Code for the paper Jointly Efficient and Optimal Algorithms for Logistic Bandits, by Louis Faury, Marc Abeille, Clément Calauzènes and Kwang-Sun Jun.
Install
Clone the repository and run:
$ pip install .
Usage
This code implements the adaECOLog
algorithms (OFU and TS variants) - both from the aforedmentioned paper, along with several baselines (oldest to newest):
GLM-UCB
from Filippi et al. 2010,OL2M
from Zhang et al. 2016,GLOC
from Jun et al. 2017,LogUCB1
from Faury et al. 2020,OFULog-r
from Abeille et al. 2021.
Experiments can be ran for several Logistic Bandit (i.e structured Bernoulli feedback) environments, such as static and time-varying finite arm-sets, or inifinite arm-sets (e.g. unit ball).
Single Experiment
Single experiments (one algorithm for one environment) can be ran thanks to scripts/run_example.py
. The script instantiate the algorithm and environment indicated in the file scripts/configs/example_config.py
and plots the regret.
Benchmark
Benchmarks can be obtained thanks to scripts/run_all.py
. This script runs experiments for any config file in scripts/configs/generated_configs/
and stores the result in scripts/logs/
.
Plot results
You can use scripts/plot_regret.py
to plot regret curves. This scripts plot regret curves for all logs in scripts/logs/
that match the indicated dimension and parameter norm.
usage: plot_regret.py [-h] [-d [D]] [-pn [PN]]
Plot regret curves (by default for dimension=2 and parameter norm=3)
optional arguments:
-h, --help show this help message and exit
-d [D] Dimension (default: 2)
-pn [PN] Parameter norm (default: 4.0)
Generating configs
You can automatically generate config files thanks to scripts/generate_configs.py
.
usage: generate_configs.py [-h] [-dims DIMS [DIMS ...]] [-pn PN [PN ...]] [-algos ALGOS [ALGOS ...]] [-r [R]] [-hz [HZ]] [-ast [AST]] [-ass [ASS]] [-fl [FL]]
Automatically creates configs, stored in configs/generated_configs/
optional arguments:
-h, --help show this help message and exit
-dims DIMS [DIMS ...]
Dimension (default: None)
-pn PN [PN ...] Parameter norm (||theta_star||) (default: None)
-algos ALGOS [ALGOS ...]
Algorithms. Possibilities include GLM-UCB, LogUCB1, OFULog-r, OL2M, GLOC or adaECOLog (default: None)

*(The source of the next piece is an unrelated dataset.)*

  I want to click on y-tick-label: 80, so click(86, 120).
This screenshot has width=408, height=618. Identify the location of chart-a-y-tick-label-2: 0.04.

-r [R] # of independent runs (default: 20)
-hz [HZ] Horizon, normalized (later multiplied by sqrt(dim)) (default: 1000)
-ast [AST] Arm set type. Must be either fixed_discrete, tv_discrete or ball (default: fixed_discrete)
-ass [ASS] Arm set size, normalized (later multiplied by dim) (default: 10)

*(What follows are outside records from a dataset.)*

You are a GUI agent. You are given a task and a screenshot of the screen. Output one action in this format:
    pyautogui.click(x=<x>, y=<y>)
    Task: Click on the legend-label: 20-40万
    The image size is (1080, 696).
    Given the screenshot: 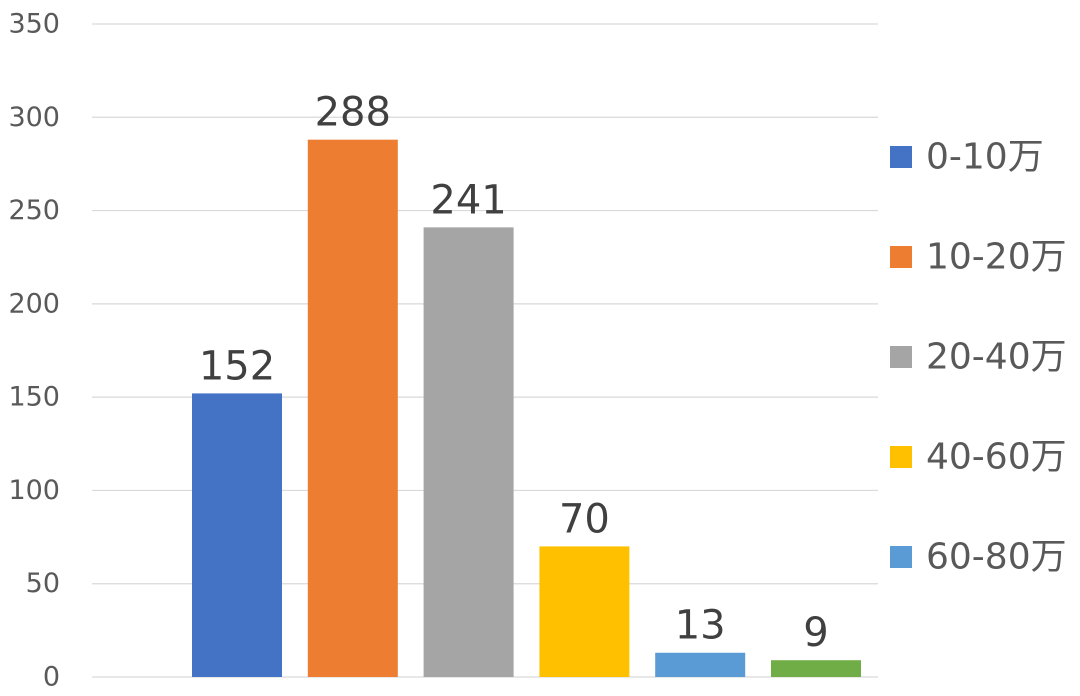 What is the action you would take?
    pyautogui.click(x=996, y=358)
    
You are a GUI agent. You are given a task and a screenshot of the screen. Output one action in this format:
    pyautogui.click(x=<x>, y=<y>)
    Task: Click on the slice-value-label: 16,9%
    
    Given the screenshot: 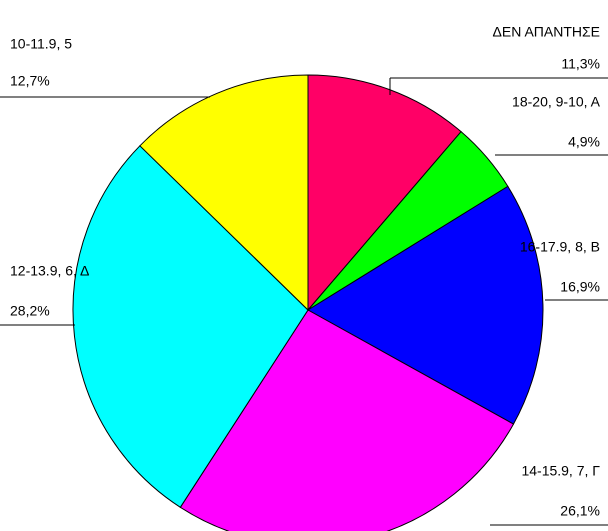 What is the action you would take?
    pyautogui.click(x=580, y=287)
    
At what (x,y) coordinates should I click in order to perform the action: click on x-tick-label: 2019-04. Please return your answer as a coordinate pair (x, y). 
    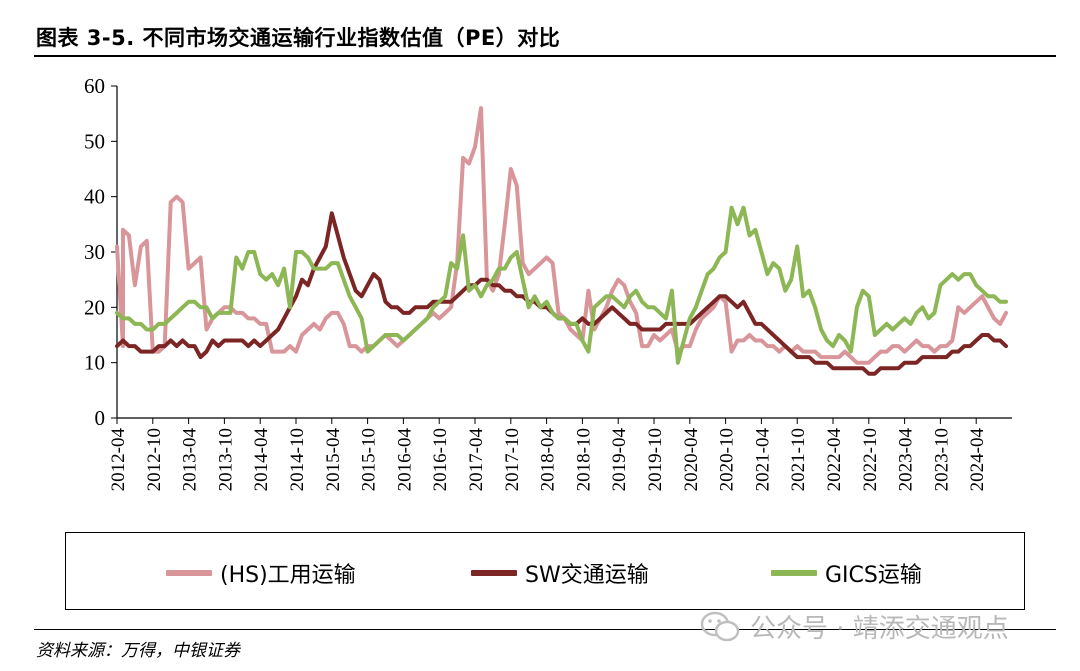
    Looking at the image, I should click on (620, 460).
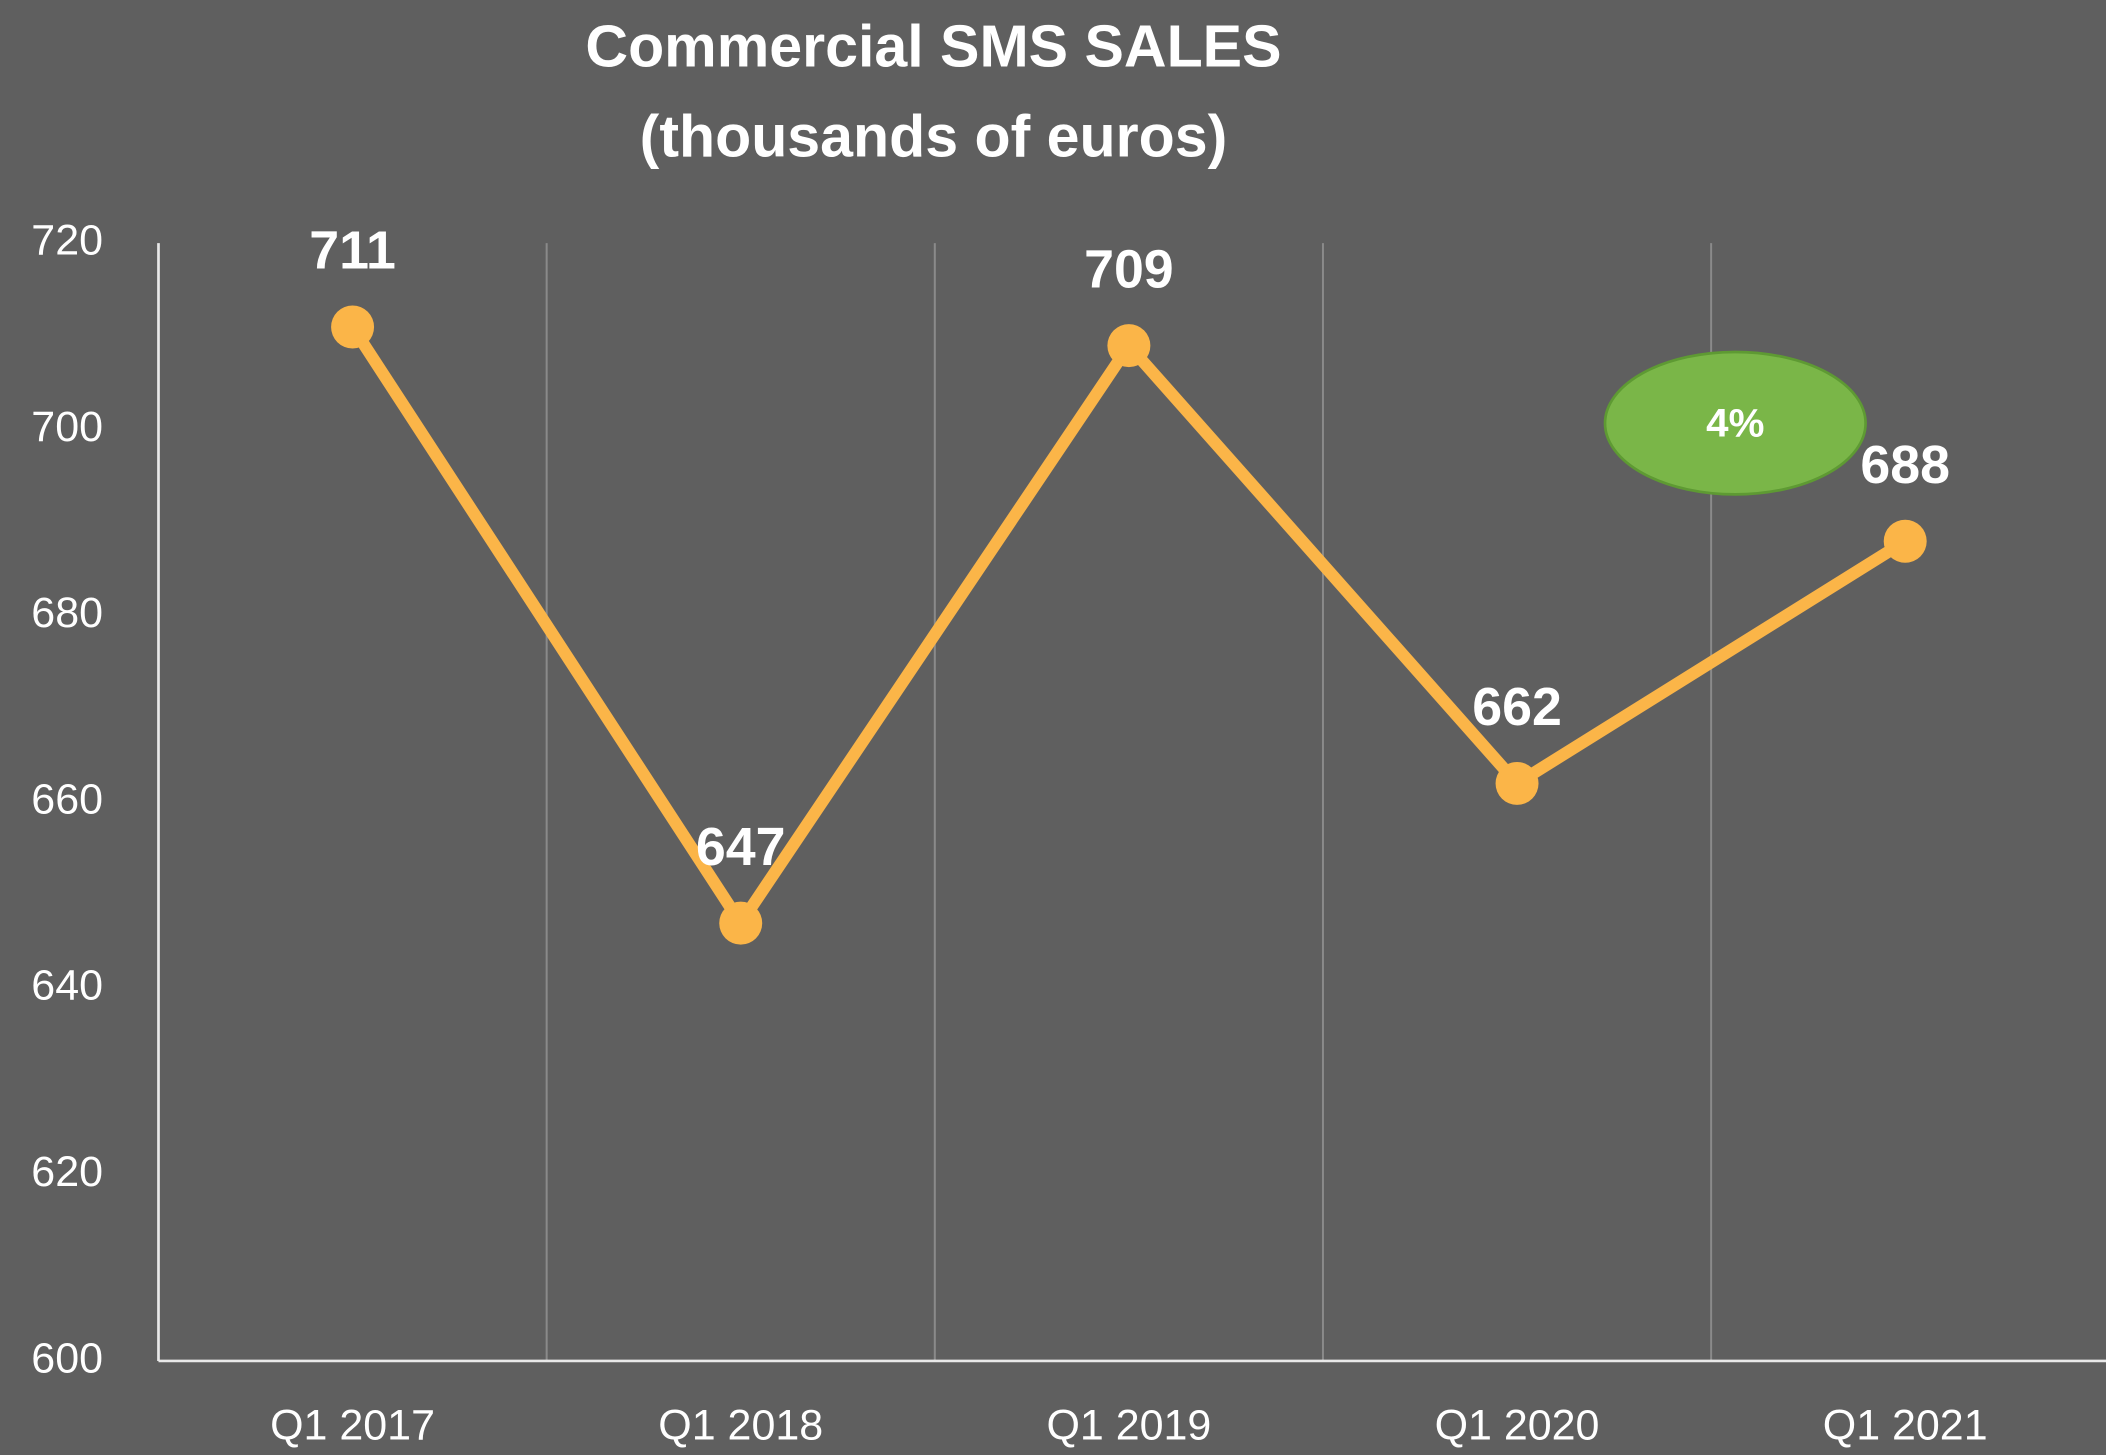 This screenshot has height=1455, width=2106. I want to click on annotation-bubble, so click(1735, 423).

-fl [FL] Failure level, must be in (0,1) (default: 0.05)
For instance running python generate_configs.py -dims 2 -pn 3 4 5 -algos GLM-UCB GLOC OL2M adaECOLog
generates configs in dimension 2 for GLM-UCB
, GLOC
, OL2M
and adaECOLog
, for environments (set as defaults) of ground-truth norm 3, 4 and 5.